Besides RDF/XML, Turtle, RDFa (Resource Description Framework in Attributes) and N3 (Notation3), JSON-LD is designed for presenting Linked Data in the format of JSON. JSON-LD is fully compatible with JSON, and JSON can be upgraded to JSON-LD relatively easily. Although JSON-LD emerged later than other formats of Linked Data, it has value because many systems already use JSON, especially those based on Representational State Transfer (REST) or RESTful Web Services. A shortcut for turning JSON data into Linked Data not only means data already in JSON can be transformed into Linked Data easily, but also creates opportunities for combining the goals of Linked Data and RESTful Web Services [7, 15, 16]. These Web Services can be organized in a transparent way to form the Data as a Service framework.

We can extract knowledge from data resources when transforming them into linked data. A KID (Knowledge-Information-Data) model proposed by Atsushi Sato and Runhe Huang [17] provides details for an implementation. In subsequent research, Sato and Huang showed applications of this theory in the field of smart business [18, 19].

A concept similar to linked data is called the Internet of Data, which has borrowed the expression from the Internet of Things, and is focused on data generation [20].

2.3 Data as a service

The development of advanced knowledge systems involves a multitude of technologies and data processing [21]. However, collecting these heterogeneous data and transforming them into tangible insights still remains a challenge. With the rise of mobile Internet technology and the rapid growth of data worldwide, systems must be able to deal with this Big Data. Recently, various research efforts have concentrated on the development of Data as a Service (DaaS). Among these studies, Xinhua, E et al. have revealed that Big Data as a Service (BDaaS) is a critical approach to realize value from Big Data [22]. BDaaS is the combination of Web Services and data management technology, which supports not only structured data, but also supports an unstructured data model. However, the research of BDaaS is still in its infancy and many challenges remain to be resolved. As a consequence, an in-depth investigation of BDaaS will be performed. In the transportation context, urban traffic data services still cannot fully analyze and utilize their Big Data. Traffic City Data as a Service (CTDaaS) has been addressed [23].

3 Transparent data as a service framework

The TDaaS framework is proposed to address the challenges associated with massive heterogeneous data drawn from multiple systems. Examples of such data include Points of Interest data in the Geographic Information Systems (GISes), a variety of sensor data produced by Internet of Things systems, and behavioral data generated from citizens’ daily activities. The TDaaS framework specifies how to manage data and offer data services within a transparent paradigm.

3.1 Roles of TDaaS

The TDaaS framework defines three roles: Data Service Providers (DSPs), Data Service Consumers (DSCs) and a Data Operating Center (DOC). DSCs are entities that request data services from the system. DSPs are organizations with datasets of interest. DSPs are charged with data preprocessing, including data cleaning and data specifying, to ensure that their data are usable and conveniently accessible by DSCs. The DOC is responsible for maintaining a shared vocabulary, collecting data from different sources, and offering four kinds of data services, namely, data retrieval, data analysis, data fusion and data visualization.

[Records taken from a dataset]
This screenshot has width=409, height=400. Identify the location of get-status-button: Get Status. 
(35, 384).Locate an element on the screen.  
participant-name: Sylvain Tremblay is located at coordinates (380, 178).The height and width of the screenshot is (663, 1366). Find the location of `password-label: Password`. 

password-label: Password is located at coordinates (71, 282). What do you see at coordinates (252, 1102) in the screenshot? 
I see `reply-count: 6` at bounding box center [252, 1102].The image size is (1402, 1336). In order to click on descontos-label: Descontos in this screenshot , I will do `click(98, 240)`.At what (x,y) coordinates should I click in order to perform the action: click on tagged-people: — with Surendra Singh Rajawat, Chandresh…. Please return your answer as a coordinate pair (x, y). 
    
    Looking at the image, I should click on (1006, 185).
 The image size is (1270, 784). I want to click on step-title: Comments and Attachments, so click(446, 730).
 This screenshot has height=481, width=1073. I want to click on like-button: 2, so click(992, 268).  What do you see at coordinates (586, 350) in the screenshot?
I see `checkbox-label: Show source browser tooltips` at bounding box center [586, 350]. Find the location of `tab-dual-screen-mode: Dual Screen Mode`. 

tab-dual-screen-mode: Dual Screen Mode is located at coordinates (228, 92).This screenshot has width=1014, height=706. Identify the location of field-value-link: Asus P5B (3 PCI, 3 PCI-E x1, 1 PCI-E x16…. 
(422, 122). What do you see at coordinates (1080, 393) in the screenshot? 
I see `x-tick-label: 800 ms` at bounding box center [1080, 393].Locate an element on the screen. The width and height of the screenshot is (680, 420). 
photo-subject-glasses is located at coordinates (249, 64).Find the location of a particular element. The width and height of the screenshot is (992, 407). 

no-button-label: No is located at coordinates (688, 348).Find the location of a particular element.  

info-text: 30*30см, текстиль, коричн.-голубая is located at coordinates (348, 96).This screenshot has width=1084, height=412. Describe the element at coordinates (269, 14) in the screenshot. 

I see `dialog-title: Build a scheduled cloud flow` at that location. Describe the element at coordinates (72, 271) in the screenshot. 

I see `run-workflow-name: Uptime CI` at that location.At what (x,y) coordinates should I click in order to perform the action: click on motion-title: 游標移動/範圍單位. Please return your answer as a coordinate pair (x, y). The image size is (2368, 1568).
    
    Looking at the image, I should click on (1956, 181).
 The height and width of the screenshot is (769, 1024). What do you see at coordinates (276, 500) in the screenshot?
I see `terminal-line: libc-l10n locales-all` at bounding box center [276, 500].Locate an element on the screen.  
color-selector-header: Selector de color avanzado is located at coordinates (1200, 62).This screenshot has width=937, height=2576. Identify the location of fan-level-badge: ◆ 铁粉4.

◆ WORK REQUEST ◆
Name every data service the Data Operating Center offers, according to the text on the TDaaS framework.

◆ RESULT FOR THIS TASK ◆
Data retrieval, data analysis, data fusion, and data visualization.